PROVIDED RECORDS section start
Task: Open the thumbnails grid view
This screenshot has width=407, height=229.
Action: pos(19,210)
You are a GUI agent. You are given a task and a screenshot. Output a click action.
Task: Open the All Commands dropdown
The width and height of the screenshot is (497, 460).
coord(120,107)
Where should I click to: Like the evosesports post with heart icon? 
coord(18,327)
PROVIDED RECORDS section end
PROVIDED RECORDS section start
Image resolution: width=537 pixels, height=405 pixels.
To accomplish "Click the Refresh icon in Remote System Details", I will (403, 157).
PROVIDED RECORDS section end
PROVIDED RECORDS section start
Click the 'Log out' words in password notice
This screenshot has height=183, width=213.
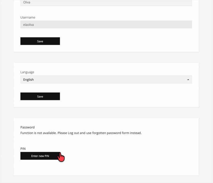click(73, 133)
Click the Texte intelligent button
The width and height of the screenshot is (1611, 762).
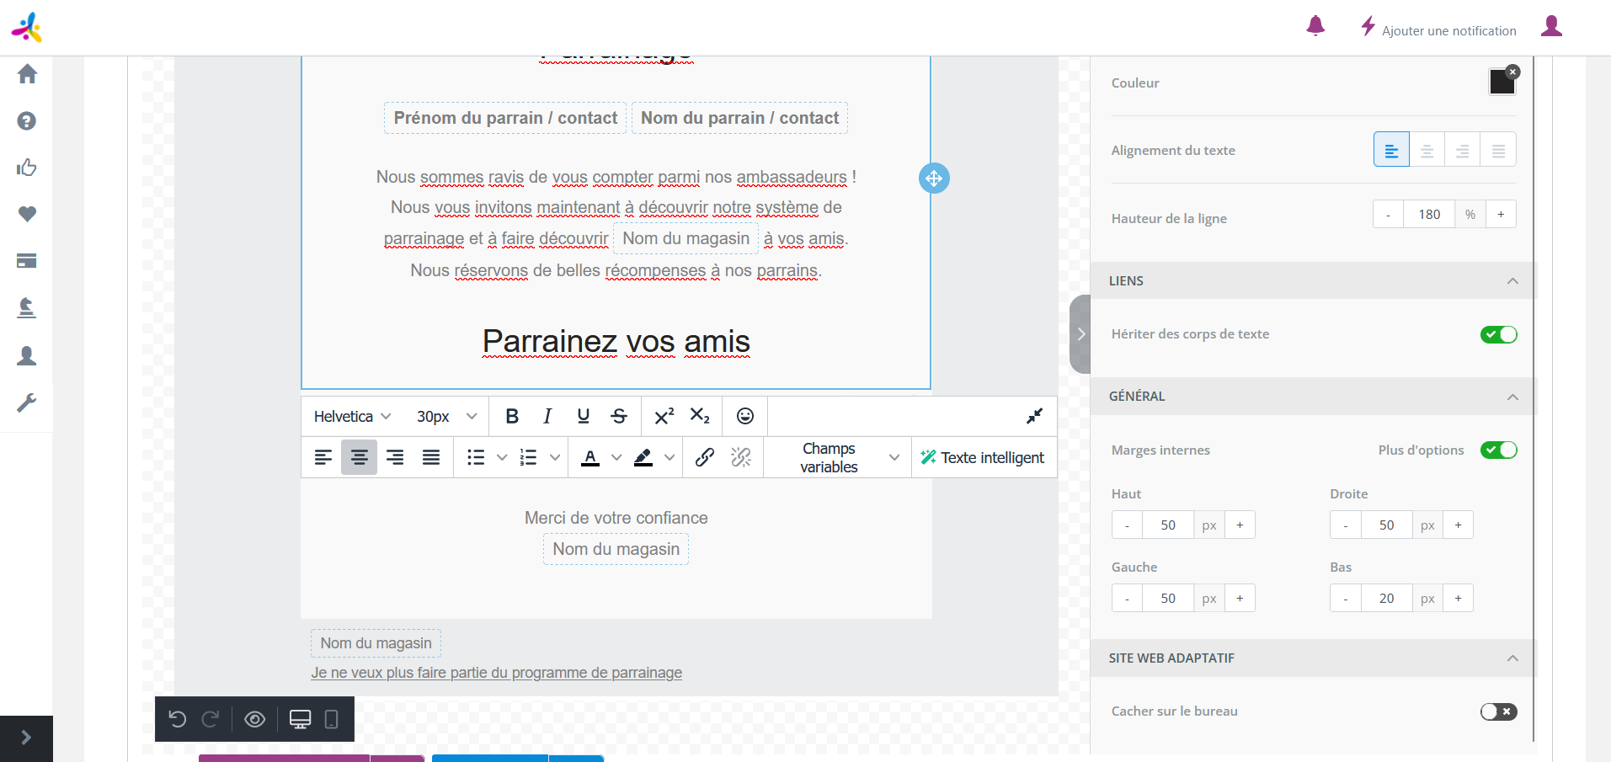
PROVIDED RECORDS section end
ACTION ITEM:
From the data above, return exactly the lines from the one with "This screenshot has height=183, width=213." up to and including the one with "The width and height of the screenshot is (1611, 762).". Pictures do not go in the copy.

ANSWER FOR THIS EXERCISE:
This screenshot has height=183, width=213.
click(73, 133)
Click the Texte intelligent button
The width and height of the screenshot is (1611, 762).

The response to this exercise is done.